(TASK DESCRIPTION) From the line containing "The image size" to the final line of the material below, return every line exactly. Do not include pictures.

● ● ●

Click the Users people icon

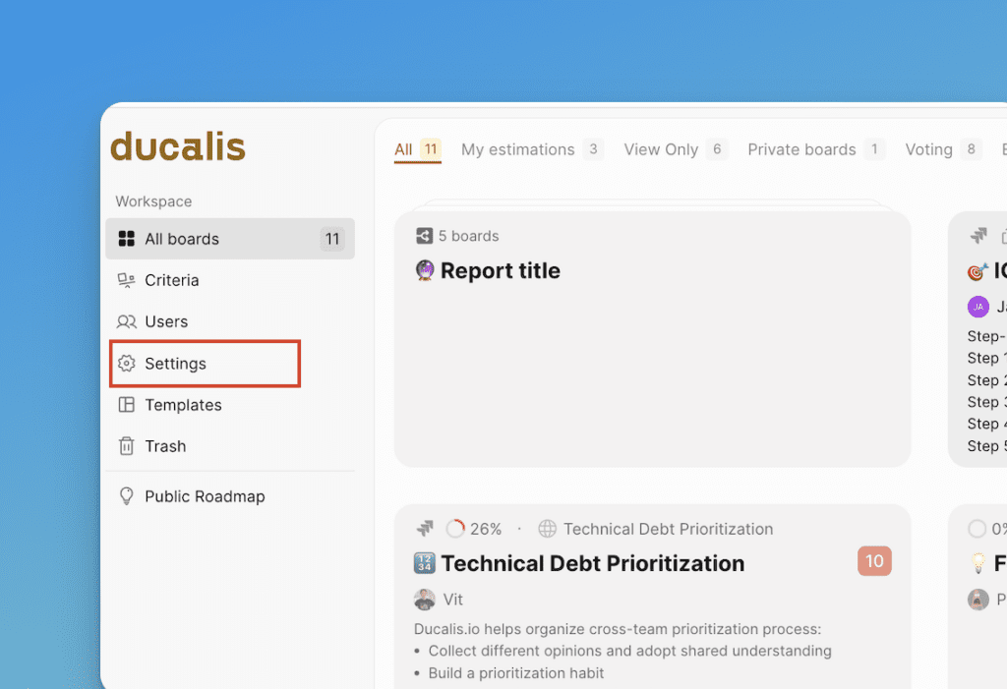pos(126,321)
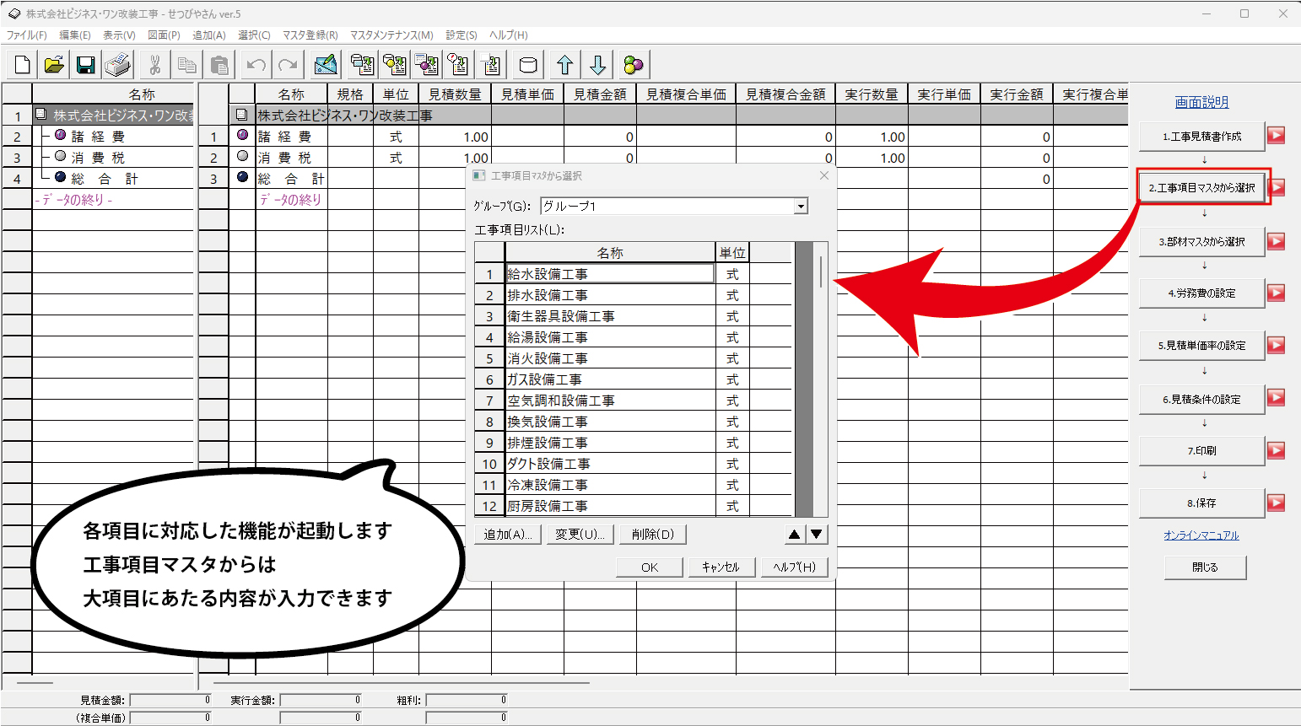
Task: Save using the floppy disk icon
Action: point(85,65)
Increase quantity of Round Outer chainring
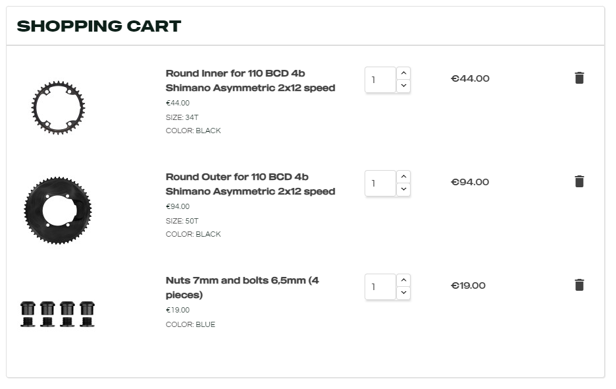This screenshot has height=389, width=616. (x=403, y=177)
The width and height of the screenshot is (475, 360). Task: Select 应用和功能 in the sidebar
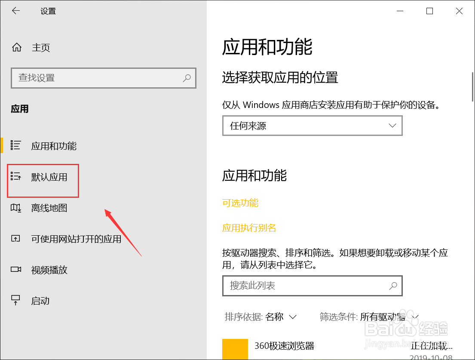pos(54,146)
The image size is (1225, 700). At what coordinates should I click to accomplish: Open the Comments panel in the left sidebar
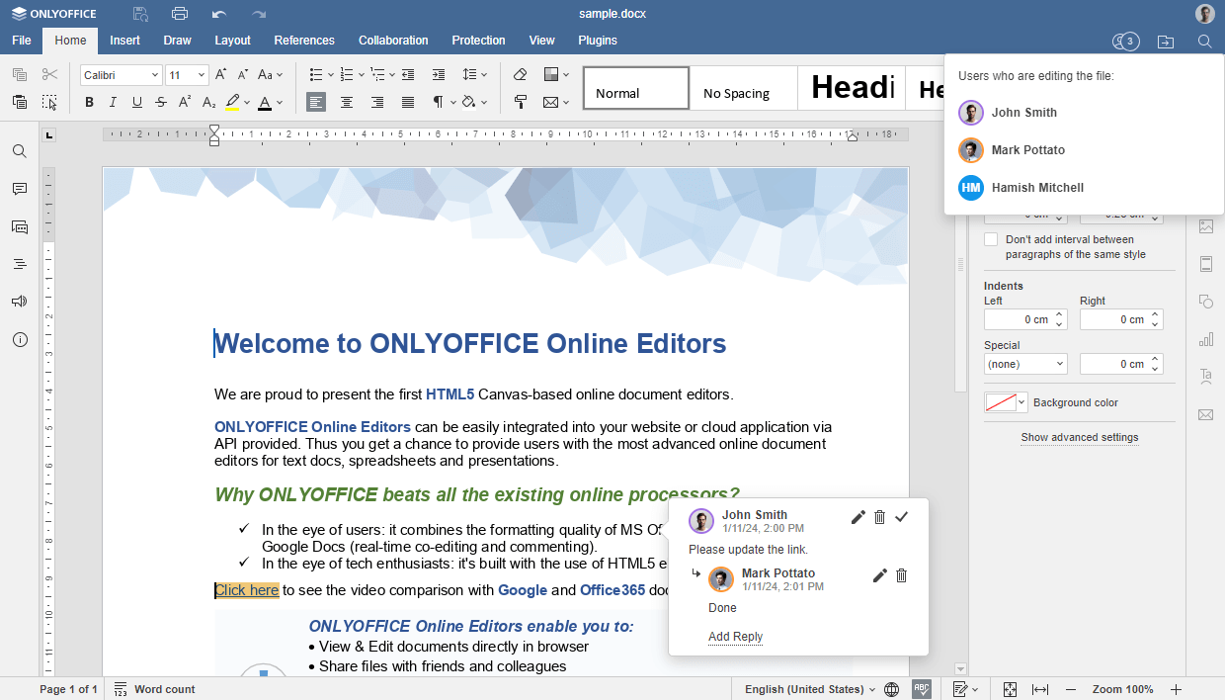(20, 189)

● ● ●

(ANSWER TO THIS TASK)
The image size is (1225, 700). At what coordinates should I click to accomplish: Open the Comments panel in the left sidebar
(20, 189)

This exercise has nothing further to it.